> JOBS
a: Write out word for word the part of the Eisfeld engine text that starts with "A suitable model" and goes on through "of the model.".
b: Add the next few paragraphs to the history of the Eisfeld model engines, picking up after its last sentence.

> TEXT SEGMENT
## BEGIN
Paraphrased version of Eisfeld experiments (see Luftwacht Modellflug, Nov. 1943). The 2.5 cc and 6 cc Eisfeld diesel engines (DV2 and DV3) have been approved for series production by the NSFC.

September 1944 - Luftwacht Modellflug

One Eisfeld DV3 was used at the East Prussian regional championship meeting, but the model broke on take-off. Other models with spark ignition engines, mostly Kratmo 4 or Kratmo 10 units, failed owing to poor batteries.

Eisfeld DV2 and DV3 engines are thoroughly flight tested. The DV2 is said to be particularly pleasant to operate. The DV3 is not so smooth-running, but powerful. The engines are not yet available on the open market.

 A suitable model for the DV 3 is described.

Discussion

We only have five Eisfeld serial numbers - B2 (spark) no. 1175, B1 (spark) no. 2265, DV3 (diesel) no. 39xx (last two digits illegible) and DV2 diesel nos. 3954 and 4155. This suggests that serial numbers were applied in the order of unit production, regardless of the model.

Over time, second-hand information sources have confused the Eisfeld narrative, such as suggestions that Eisfeld production engines date back to 1942. In reality, that date actually relates to the start of Gustav’s experiments with carburettor diesel engines, as described in his 1943 article presented above. Based on the above references and our few serial numbers, it appears that the 2.5 cc DV2 and 6 cc DV3 production engines only became available just in time for the 1944 flying season and were supplied in small numbers only for the NSFC.

The city of Gera was occupied by American troops in April 1945, but the area was subsequently handed over to Soviet control, hence ending up as part of East Germany under a Command Economy. Eisfeld’s principal income had been derived from serving as a sub-contractor to the Dietrich August Jahn company, who were manufacturer of grinders and milling machines. This ended when the Soviets emptied that factory as part of war reparations.
## END
> INFORMATION SHOWN
## BEGIN
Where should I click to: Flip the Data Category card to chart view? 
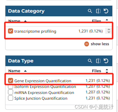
## END
> OUTPUTS BY TASK
a:
A suitable model for the DV 3 is described.

Discussion

We only have five Eisfeld serial numbers - B2 (spark) no. 1175, B1 (spark) no. 2265, DV3 (diesel) no. 39xx (last two digits illegible) and DV2 diesel nos. 3954 and 4155. This suggests that serial numbers were applied in the order of unit production, regardless of the model.

b:
Gustav Eisfeld wished to maintain his involvement with model engines at this time but was directed instead by post-war East German authorities to produce the Eisfeld MDO bench lathe. Similar to the Myford lathes, over 1000 units were made through to 1960. It has been suggested that any engines made by Gustav during the early post-war period were for personal use only.

Another source states that he resumed limited production, but that such activity was halted by a fire at the factory, with the production rights being transferred in 1950/51 to the Roedell company, also in Gera. This company in turn had to discontinue production owing to material shortages. By then, Eisfeld is said to have been more interested in small glow-plug engine technology. However, problematic availability of glow-plugs and fuel ingredients prevented any production of such engines.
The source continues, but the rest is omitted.